The Facts:
Synopsis: A family reunion at a remote mansion takes a lethal turn when they are trapped inside and forced to play a deadly survival game where only one will make it out alive.
Stars: Jonathan Rhys Meyers, Will Sasso, Jon Voight, Laura Mennell, Megan Charpentier, Kaya Coleman, Skyler Shaye, Dylan Playfair, Bradley Stryker
Director: Sean McNamara
Rated: R
Running Length: 96 minutes
TMMM Score: (2/10)
Review: Each critic has their standards for evaluating a movie. Some keep (like me) keep it broad, which makes it easier to treat each film with a certain amount of fairness. This is why I can post a review of a classic such as In the Heat of the Night and newer work like Heathers: The Musical and give them nearly the same score but not necessarily equate them as the same kind of “good” movie. The one criterion I have is universal, no matter what: the taste level. I think every movie, even the bad ones, can eek out a fraction of good taste, and those that can’t manage to instantly have to start at the bottom and work their way up on my scoresheet.
Barely twenty minutes have passed in Dangerous Game: The Legacy Murders before someone sent a small cat down a garbage disposal, an act that has zero bearing on anything else that happens in the film. The act may illustrate a character trait that comes into play later, but it’s so vile (with poorly executed VFX, I might add) that I briefly considered skipping the rest of the film altogether. That the film doubles down and shows us the aftermath is even more alarming. It’s not as if I believed the unmistakable stuffed animal with its limbs shredded and covered in red sauce was real. Still, that director Sean McNamara (The King’s Daughter) kept it in makes you wonder who drove the ship for this ill-advised mystery thriller.
The kitty disposal bit is sadly not the first of many questionable choices that happen within this film, a lame Knives Out knockoff that doesn’t have the star power or the creative writing to get in the hemisphere of the ingenuity that 2019 movie crafted. Instead, we have Jonathan Rhys Meyers (WifeLike) and Will Sasso (The Three Stooges) as brothers gathering to celebrate the 80th birthday of their much-hated patriarch, Oscar-winner Jon Voight (Anaconda). With their significant others and children in tow, the clan travels to Voight’s secluded island, where his stately mansion becomes a death trap, and a peculiar game arrives that, when played, reveals family secrets that should have stayed buried.

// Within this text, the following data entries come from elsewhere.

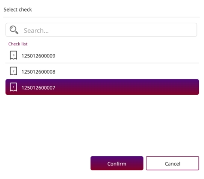The width and height of the screenshot is (204, 179).
Task: Select check 125012600009
Action: point(102,56)
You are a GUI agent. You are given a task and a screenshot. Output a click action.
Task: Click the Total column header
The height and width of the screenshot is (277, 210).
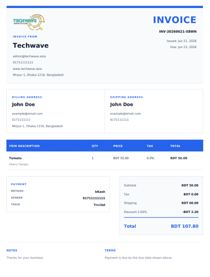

Often, you find yourself with a movie that starts with a strong set-up or working from a place of promise only to go downhill, dragged into the depths by its unrealized potential. That’s not the case with Dangerous Game: The Legacy Murders. It starts badly, with a prologue that drops you right into confusing action, and ends worse. Nearly every character is morally bankrupt and reprehensible, and the one that potentially has a kind bone in their body gets dealt the most unbelievably gruesome demise imaginable. We’re talking organ-removing while still alive territory, ala the board game Operation.
With Voight objectively terrible performing an oddly specific impression of a good friend of his who shall remain nameless (let’s call him Ronald Grump), Sasso grossly overeating the scenery, and Rhys Meyers outrageously miscast based on his age, I’m almost wondering if this was meant to be a comedy and I just missed the memo. Or maybe the actors missed it. Or perhaps everyone involved was just collectively making their own movie and didn’t discuss it with one another. That’s how it honestly feels as you’re watching it. Nothing makes a lick of sense in Dangerous Game: The Legacy Murders, and for a mystery dependent on the pieces fitting together, that’s a problem.